Article:
# Loader Snow Removal (pics)



## VolvoL60F (Jan 9, 2011)

Here are some pictures I took at the mall. Mostly Volvo loaders.


----------



## porter lawncare (Aug 14, 2007)

thats sweet


----------



## VolvoL60F (Jan 9, 2011)

Some more pictures.


----------



## newhere (Oct 13, 2009)

they must be a huge company to have their own fuel truck!


----------



## STIHL GUY (Sep 22, 2009)

newhere;1210089 said:


> they must be a huge company to have their own fuel truck!


thats what i was thinking lol...sweet pictures


----------



## VolvoL60F (Jan 9, 2011)

newhere;1210089 said:


> they must be a huge company to have their own fuel truck!


They are a very big company, over 100 machines.


----------



## newhere (Oct 13, 2009)

are they snow only? snow and lawn ? or are they excavating contractors looking to keep busy in the winter?


----------



## NEUSWEDE (Mar 14, 2003)

Nice pictures when I saw the second picture I said hey that's Grondin. Good to see a fellow Mainer. Are you just an equipment operator for them? They do the Cabela's plaza too right? 

What size Blade is that on the Cat Track loader?

I am out of Gorham as well.


----------



## VolvoL60F (Jan 9, 2011)

newhere;1210117 said:


> are they snow only? snow and lawn ? or are they excavating contractors looking to keep busy in the winter?

Stored rows:
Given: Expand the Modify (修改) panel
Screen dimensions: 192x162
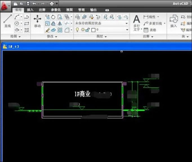Looking at the screenshot, I should click(52, 36).
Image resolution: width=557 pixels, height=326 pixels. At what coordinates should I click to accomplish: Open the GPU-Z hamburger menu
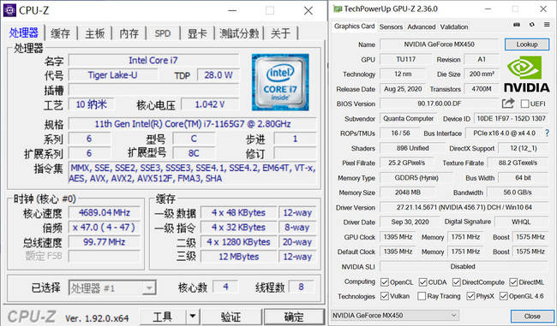[x=547, y=25]
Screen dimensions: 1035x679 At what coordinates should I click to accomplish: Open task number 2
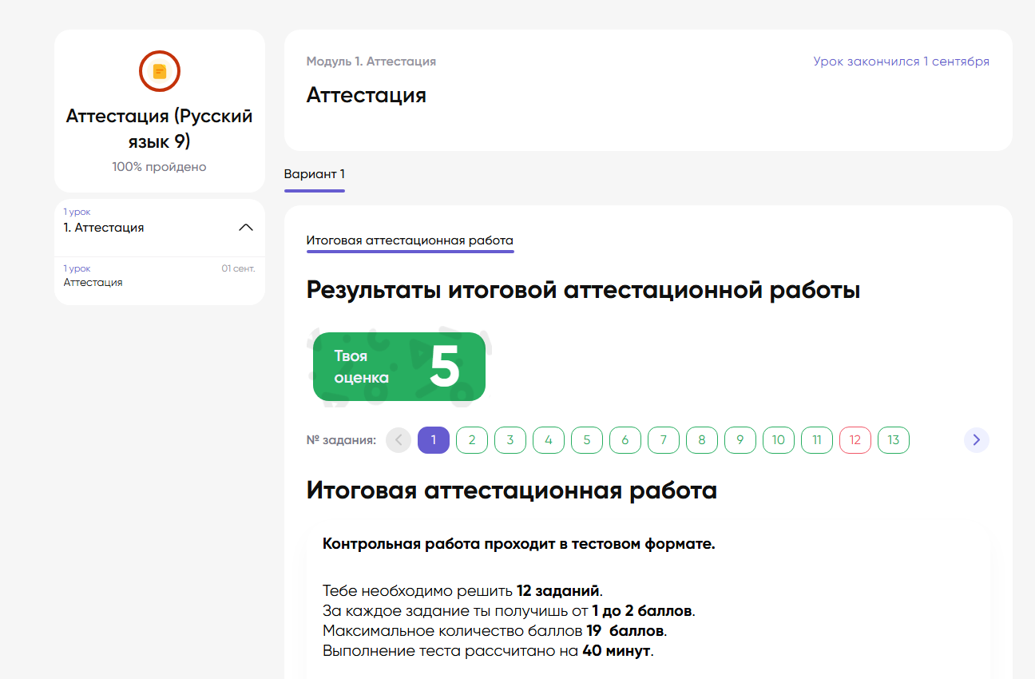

Challenge: Could you continue the forum thread about loader snow removal, starting right after its final quoted post?

Written answer:
They are an excavating company, they are just looking to keep busy in winter, all of their loaders go to many lots across this town.


----------



## GMCHD plower (Nov 27, 2009)

What town do you live in?


----------



## newhere (Oct 13, 2009)

VolvoL60F;1210133 said:


> They are an excavating company, they are just looking to keep busy in winter, all of their loaders go to many lots across this town.


in short they are helping to F up the going rate. Sounds par for the coarse.


----------



## Omran (Oct 10, 2009)

those are very nice toys.


----------



## NEUSWEDE (Mar 14, 2003)

newhere;1210142 said:


> in short they are helping to F up the going rate. Sounds par for the coarse.


Actually the exact opposite, with the Mall I don't think many other companies could actually handle it.
Also the Cabela's Plaza they actually have the contract now and took it back from a small time Landscape who was doing it for nothing and couldn't handle it. From what I hear Grondin does it for much more and does a great job. To put it into comparison the Cabela's Plaza was the biggest earthwork job ever done in the state of Maine when it was done and the excavation company to do it was Grondin.


----------



## CGM Inc. (Dec 15, 2008)

WOW! Nice piles!


----------



## VolvoL60F (Jan 9, 2011)

NEUSWEDE;1210129 said:


> Nice pictures when I saw the second picture I said hey that's Grondin. Good to see a fellow Mainer. Are you just an equipment operator for them? They do the Cabela's plaza too right?
> 
> What size Blade is that on the Cat Track loader?
> 
> I am out of Gorham as well.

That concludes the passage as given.